This Gothic edifice was, in former times, one of those extensive baronial seats which marked the splendour of our ancient nobles, before they exchanged the hospitable magnificence of a life spent among a numerous tenantry for the uncertain honours of court attendance, and the equivocal rewards of ministerial favour. If we allow that the feudal times were times of personal insecurity, we must also admit that they were favourable to the growth of manly and decided virtue; rude and unpolished in its structure, perhaps, but forcible and efficient in its operation. The evils of the institution were in some measure corrected by other qualities inherent in its system, while the good was pure and unmixed. There is a principle of affinity, more or less obvious, in every thing.
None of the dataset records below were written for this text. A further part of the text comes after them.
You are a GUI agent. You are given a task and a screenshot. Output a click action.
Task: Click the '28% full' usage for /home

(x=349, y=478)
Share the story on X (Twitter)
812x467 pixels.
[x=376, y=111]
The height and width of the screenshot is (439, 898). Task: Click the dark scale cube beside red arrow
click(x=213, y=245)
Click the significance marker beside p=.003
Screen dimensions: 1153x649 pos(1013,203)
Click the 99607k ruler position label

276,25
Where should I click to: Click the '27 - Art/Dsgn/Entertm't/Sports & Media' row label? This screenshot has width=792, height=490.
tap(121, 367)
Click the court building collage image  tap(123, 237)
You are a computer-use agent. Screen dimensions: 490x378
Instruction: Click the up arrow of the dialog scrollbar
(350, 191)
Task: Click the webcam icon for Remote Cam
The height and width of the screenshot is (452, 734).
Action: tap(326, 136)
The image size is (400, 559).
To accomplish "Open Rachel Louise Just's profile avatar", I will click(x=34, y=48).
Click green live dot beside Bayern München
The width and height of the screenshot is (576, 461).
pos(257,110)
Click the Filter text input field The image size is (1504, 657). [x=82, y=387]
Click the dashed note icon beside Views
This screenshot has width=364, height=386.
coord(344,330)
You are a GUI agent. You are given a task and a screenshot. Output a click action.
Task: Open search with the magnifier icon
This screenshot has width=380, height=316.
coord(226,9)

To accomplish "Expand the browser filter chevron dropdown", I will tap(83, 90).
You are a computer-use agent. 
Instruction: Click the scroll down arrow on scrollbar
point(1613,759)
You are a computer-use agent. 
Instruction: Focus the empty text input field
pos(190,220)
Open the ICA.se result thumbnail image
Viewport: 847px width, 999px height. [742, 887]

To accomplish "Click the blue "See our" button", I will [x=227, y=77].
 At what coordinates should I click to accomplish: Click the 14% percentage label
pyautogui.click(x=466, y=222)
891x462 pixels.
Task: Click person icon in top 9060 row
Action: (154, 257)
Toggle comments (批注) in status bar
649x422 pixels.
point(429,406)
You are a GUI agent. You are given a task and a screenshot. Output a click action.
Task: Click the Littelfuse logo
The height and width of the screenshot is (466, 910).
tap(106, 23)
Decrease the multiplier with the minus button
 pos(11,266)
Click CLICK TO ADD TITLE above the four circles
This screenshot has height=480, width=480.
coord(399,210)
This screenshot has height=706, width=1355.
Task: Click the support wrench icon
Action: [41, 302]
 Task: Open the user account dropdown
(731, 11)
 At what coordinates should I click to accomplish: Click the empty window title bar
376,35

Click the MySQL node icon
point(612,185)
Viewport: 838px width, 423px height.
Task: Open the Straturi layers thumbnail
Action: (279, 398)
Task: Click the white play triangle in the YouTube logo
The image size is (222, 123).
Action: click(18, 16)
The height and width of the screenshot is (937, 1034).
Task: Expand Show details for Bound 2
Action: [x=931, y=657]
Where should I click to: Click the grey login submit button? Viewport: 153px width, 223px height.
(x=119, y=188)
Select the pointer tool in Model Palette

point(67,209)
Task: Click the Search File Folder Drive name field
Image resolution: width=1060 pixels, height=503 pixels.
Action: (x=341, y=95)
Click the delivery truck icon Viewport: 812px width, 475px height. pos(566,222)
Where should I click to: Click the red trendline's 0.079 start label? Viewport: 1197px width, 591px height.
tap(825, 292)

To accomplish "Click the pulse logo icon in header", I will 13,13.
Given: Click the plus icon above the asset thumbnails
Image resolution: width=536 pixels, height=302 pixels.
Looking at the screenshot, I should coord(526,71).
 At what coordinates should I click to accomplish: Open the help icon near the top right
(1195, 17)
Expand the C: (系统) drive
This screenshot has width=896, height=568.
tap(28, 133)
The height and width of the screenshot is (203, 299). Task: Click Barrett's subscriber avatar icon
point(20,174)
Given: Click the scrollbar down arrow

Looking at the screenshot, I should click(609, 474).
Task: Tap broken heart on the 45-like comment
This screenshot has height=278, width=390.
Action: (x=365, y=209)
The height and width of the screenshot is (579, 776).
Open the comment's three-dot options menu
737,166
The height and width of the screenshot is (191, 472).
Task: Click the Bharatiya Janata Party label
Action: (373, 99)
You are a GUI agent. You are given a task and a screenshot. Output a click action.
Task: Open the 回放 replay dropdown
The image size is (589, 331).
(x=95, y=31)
The vast and solid mansions of our ancient nobility were like their characters; greatness without elegance, strength without refinement; but lofty, firm, and 'commanding.'

It is easy to dash away in this strain; but were the Writer reduced to the proof, we imagine it would be long enough before his moral chemistry, or alchymy, would produce forth in palpable form the 'pure and unmixed good' latent in that mass of barbarism. It is curious, too, that this extenuation and eulogy should occur at the commencement of the short section which so luckily contains the following for corroboration.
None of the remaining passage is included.